End Polio Now has worked so incredibly well
Torquay’s Riviera Centre was the venue for the Rotary in Britain and Ireland (RIBI) Annual Conference on 6th April 2018
Over the course of three days Rotarians were informed and entertained by a variety of speakers including a member of the Royal Family.
Leading Rotarians attending were Ian Riseley, International President and member of the Sandringham Rotary Club, Australia, and the Rotary GB&I President, Dennis Spiller. One of Swindon North’s Rotary Club members was there and has provided this report.
END POLIO NOW HAS WORKED SO INCREDIBLY WELL
The Princess Royal was invited to speak about her experiences with the “Save the Children Fund” but she also mentioned the work done by a variety of voluntary organisations, including Rotary. She said: “The fact End Polio Now has worked so incredibly well is a huge credit to every individual member of Rotary. We don’t very often get an opportunity to say thank you to groups like Rotary – but thank you, and congratulations.”

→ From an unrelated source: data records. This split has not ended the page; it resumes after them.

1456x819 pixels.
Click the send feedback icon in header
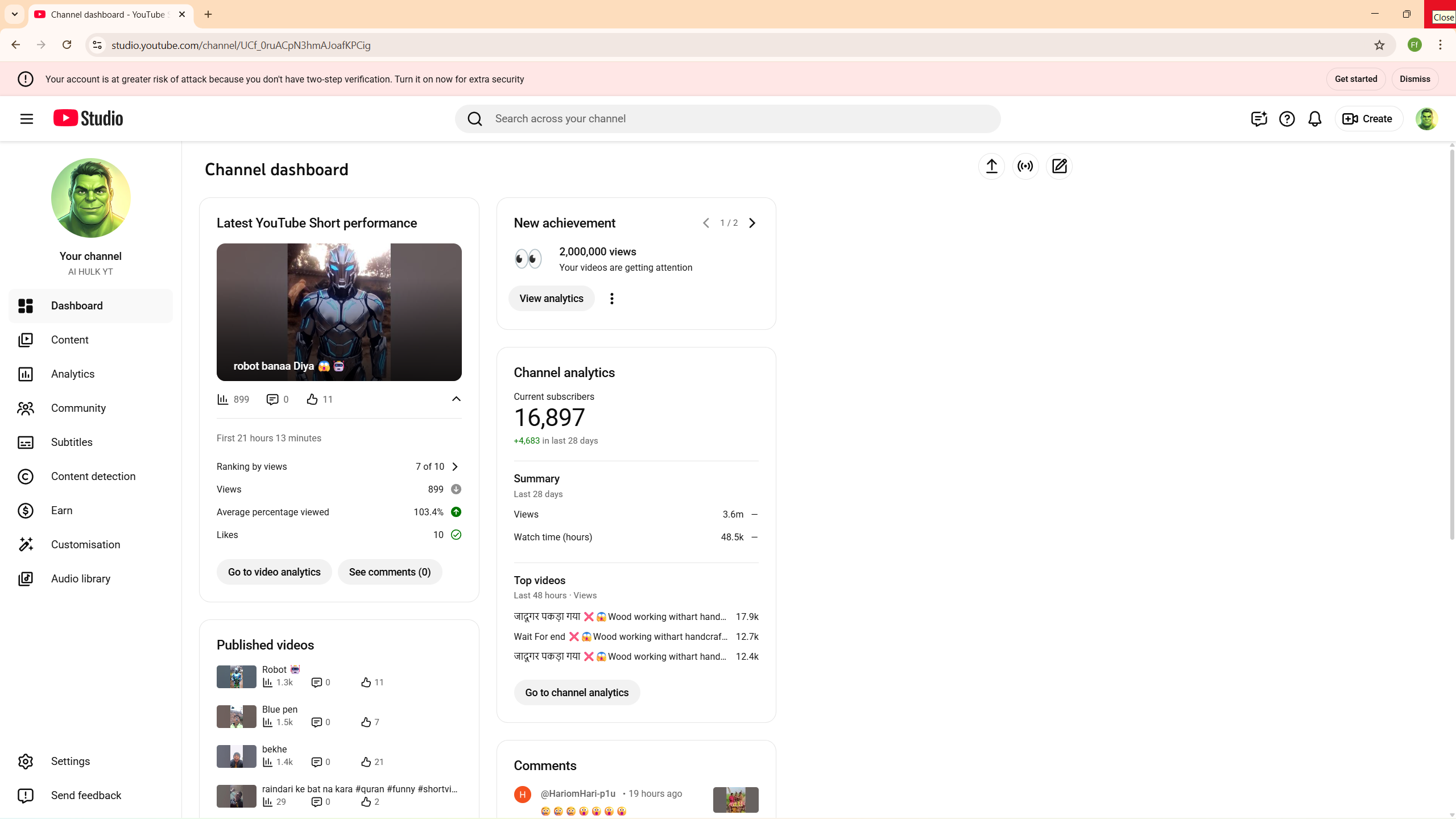tap(1259, 119)
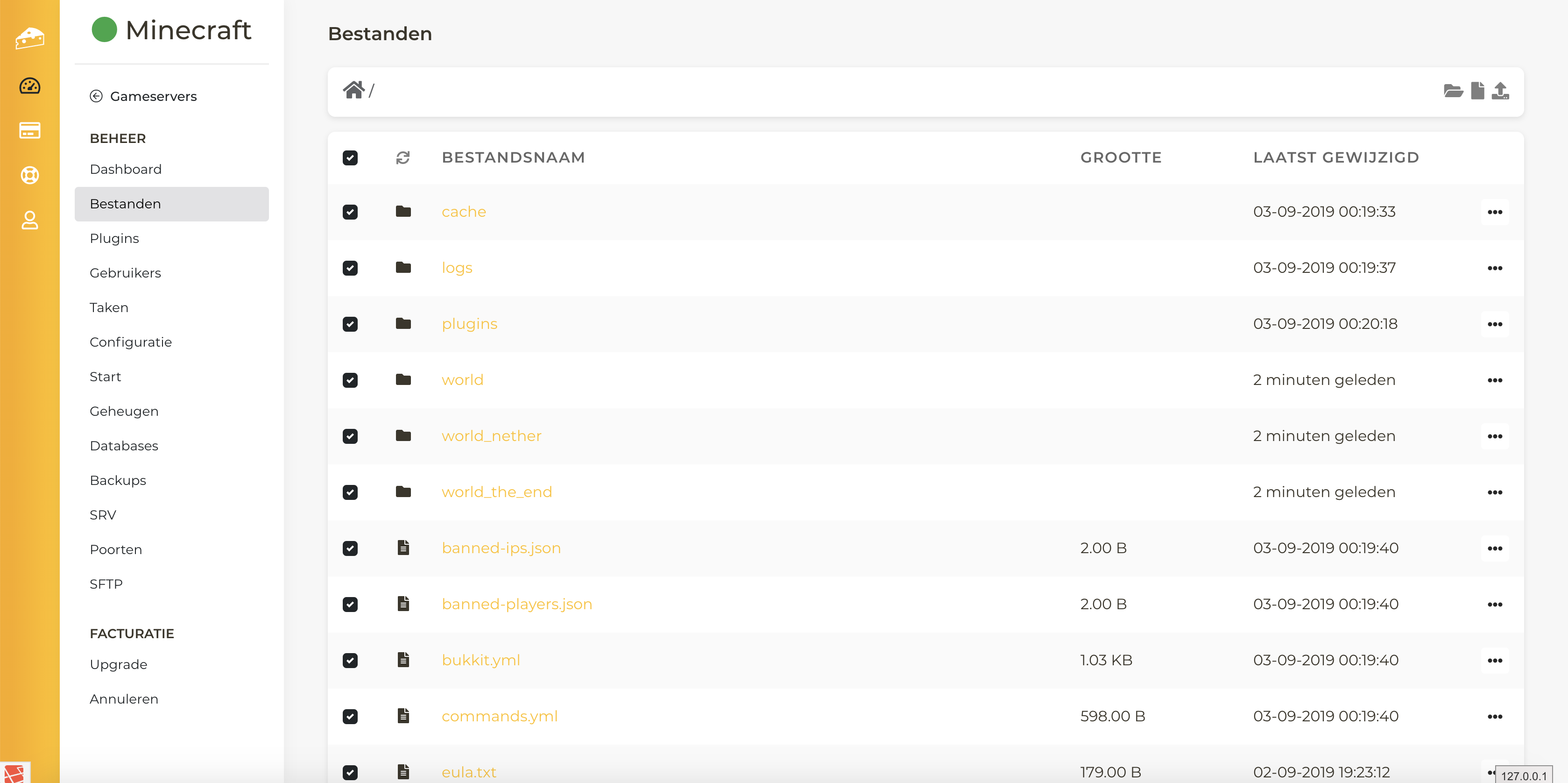Open three-dot menu for world_nether row

(x=1494, y=436)
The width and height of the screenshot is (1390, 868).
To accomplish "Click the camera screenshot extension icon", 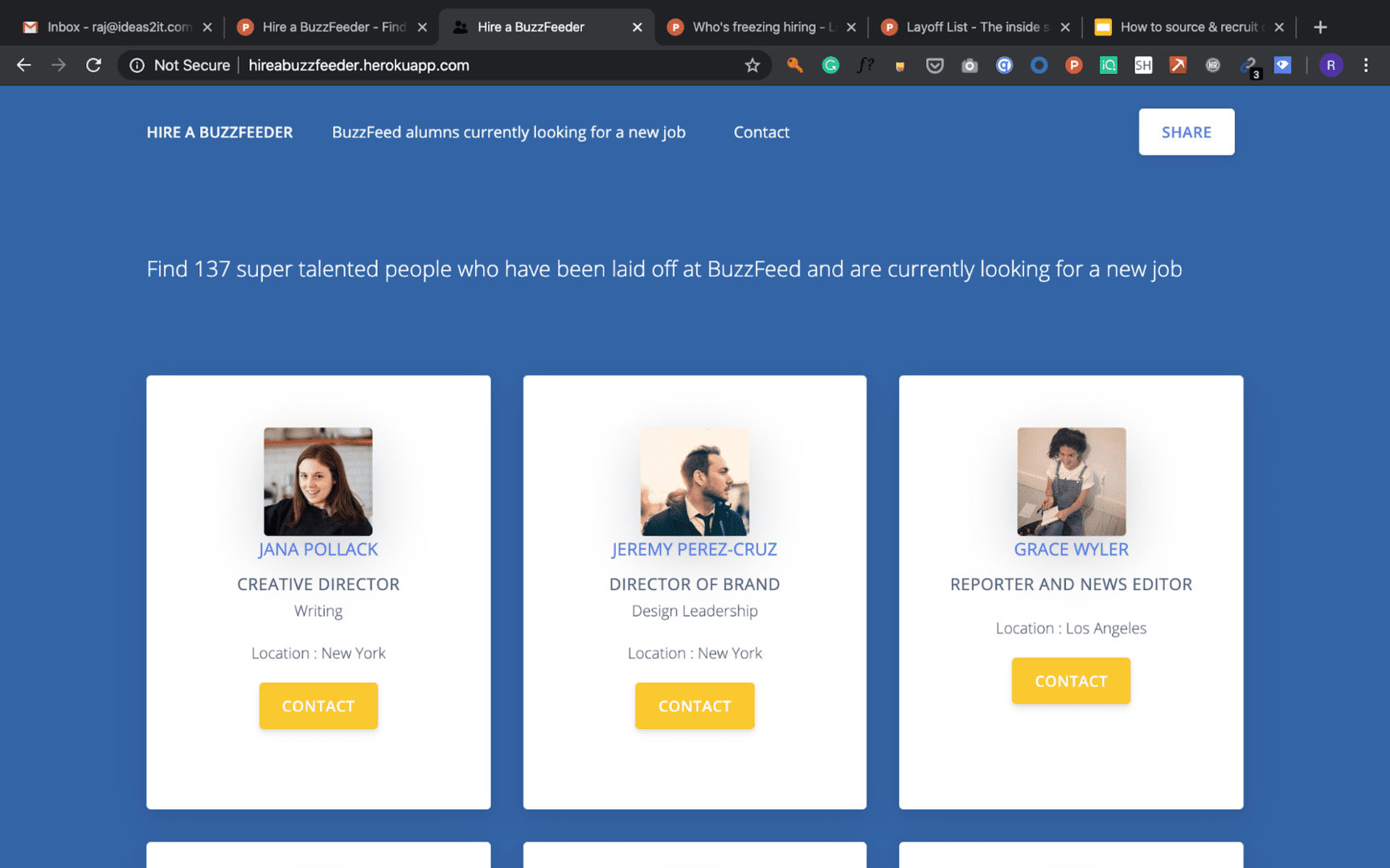I will pyautogui.click(x=969, y=65).
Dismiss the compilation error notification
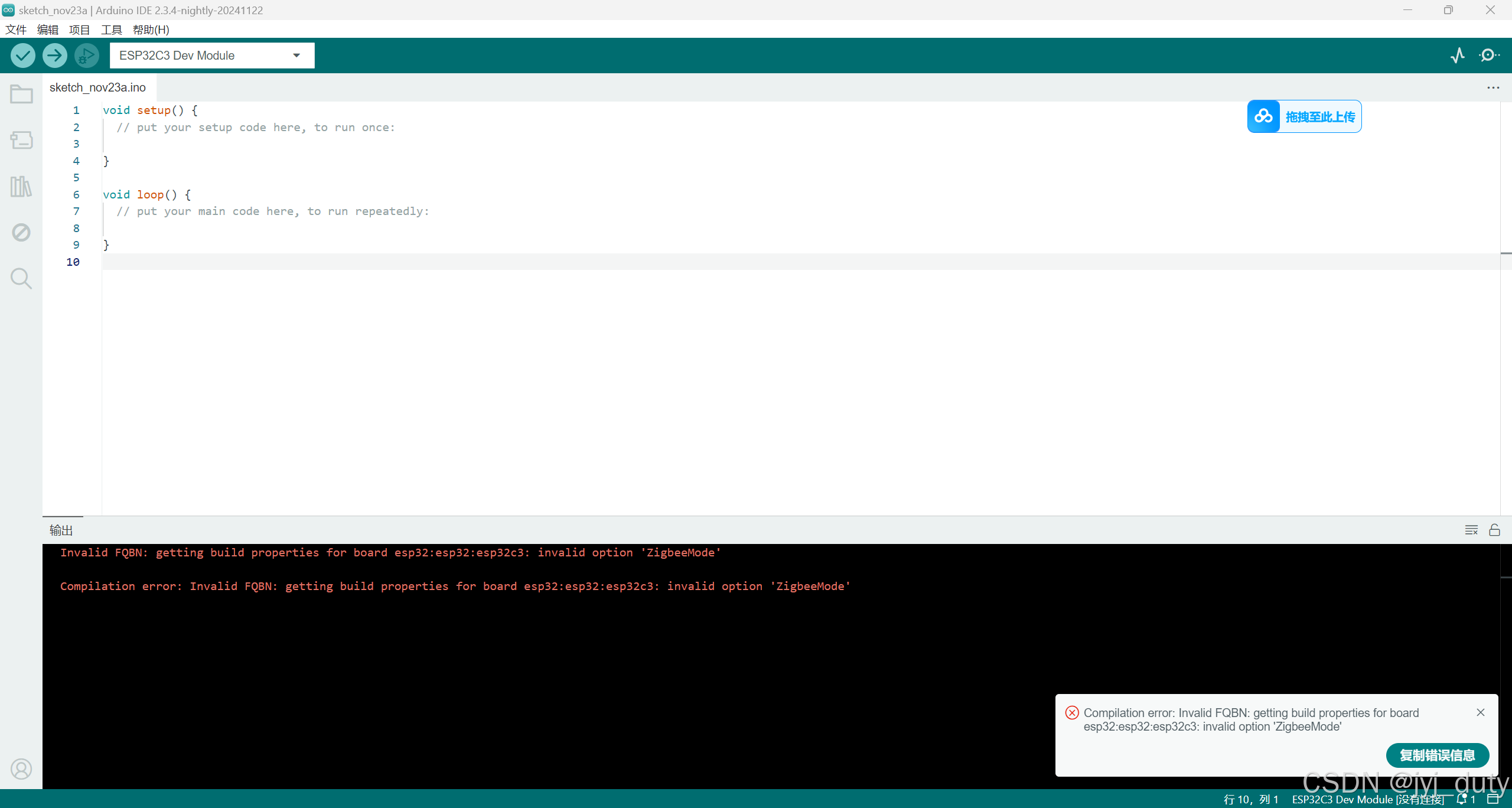 (1480, 712)
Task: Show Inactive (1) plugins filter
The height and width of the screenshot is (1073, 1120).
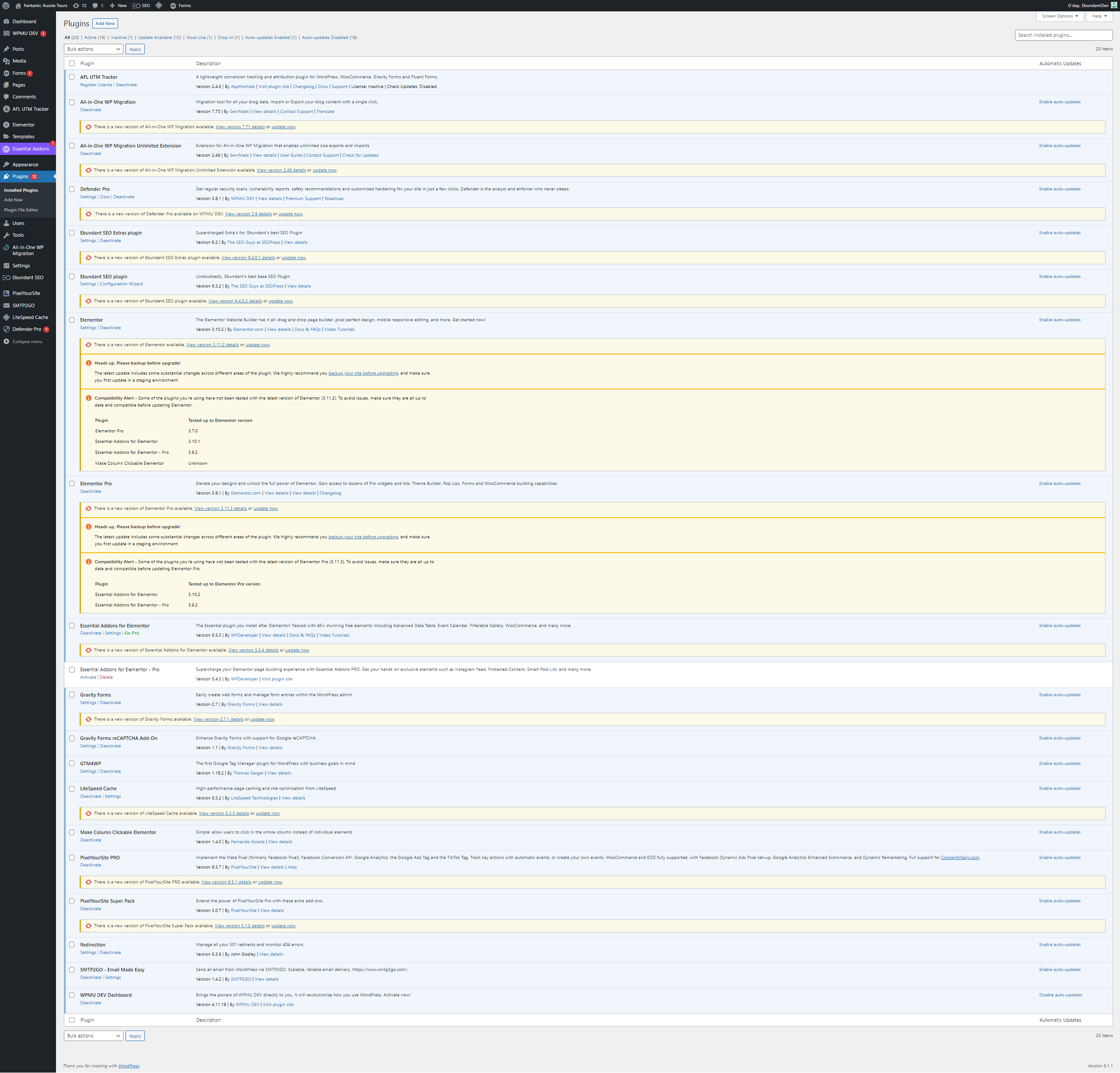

ROTARY’S END POLIO NOW CAMPAIGN
There was quite an emphasis on Rotary’s “End Polio Now Campaign”. Only 22 cases of polio were reported in 2017 in just three countries – Afghanistan, Pakistan and Nigeria. Over 450 million children are immunised against polio each year with volunteer Rotarians playing a full part in the programme. Paul Harvey, a Rotary volunteer polio vaccinator in India, spoke about the challenges facing those trying to carry out the immunisations with little sanitation, open sewers and lack of access to some areas of the country.
AN EMOTIONAL STORY
An entertaining and humorous presentation was given by Chris Tarrant. Although he spoke mainly about his time on “Who wants to be a Millionaire?” he also had an emotional story about a school friend who had died after contracting polio before the full immunisation programme had been introduced in the UK.
A POLICE PRESENCE
Two senior detectives from the City of London Police addressed Conference on the subject of cyber crime and internet fraud. A very useful session and the subject was expanded on at a workshop. Earlier, the Chief Constable of Devon and Cornwall had given a speech in which he was clearly trying to encourage volunteers to come forward to support the Police.
SPORT AND YOUTH
There was an entertaining and humorous talk from Phil Bennett OBE who won a total of 29 Welsh rugby caps, and a very motivational one by Liz Johnson, a Paralympic swimmer. Rotaract and other Youth projects were showcased and the Rotary Young Musician of the Year, a harpist, provided a musical interlude.
AWARENESS OF DEMENTIA
“Dementia – a whole community response” was the title of a talk by Angela Rippon. In her capacity as an Ambassador for the Alzheimer’s Society she gave a lot of information about the steps being taken in communities across the country to increase awareness about Dementia and its effect on families. Angela Rippon’s late mother was a sufferer.
MORE BBC TV PERSONALITIES
Alex Leger was the Location Director, Producer and Cameraman for Britain’s best loved childrens’ programmes Blue Peter. Entertaining and amusing, he showed a number of clips from the programme, including the young elephant that misbehaved in the studio!
SONGS OF PRAISE
The last day of Conference, a Sunday, began with “Thought for the Day” from Pam Rhodes of BBC “Songs of Praise” fame. A return to the End Polio Now theme followed with a French Director of the World Health Organisation providing a great deal of information about the efforts to eliminate Polio.
ROTARY OVERSEAS PROJECTS
Presentations of two of Rotary’s overseas projects – Global Sight Solutions and Sand Dams – came next and the session concluded with a hilarious talk by Lydia Slack entitled “An awkward age”. She spoke about her years growing up on a farm in the Peak District and had many extremely funny tales to round the Conference off superbly.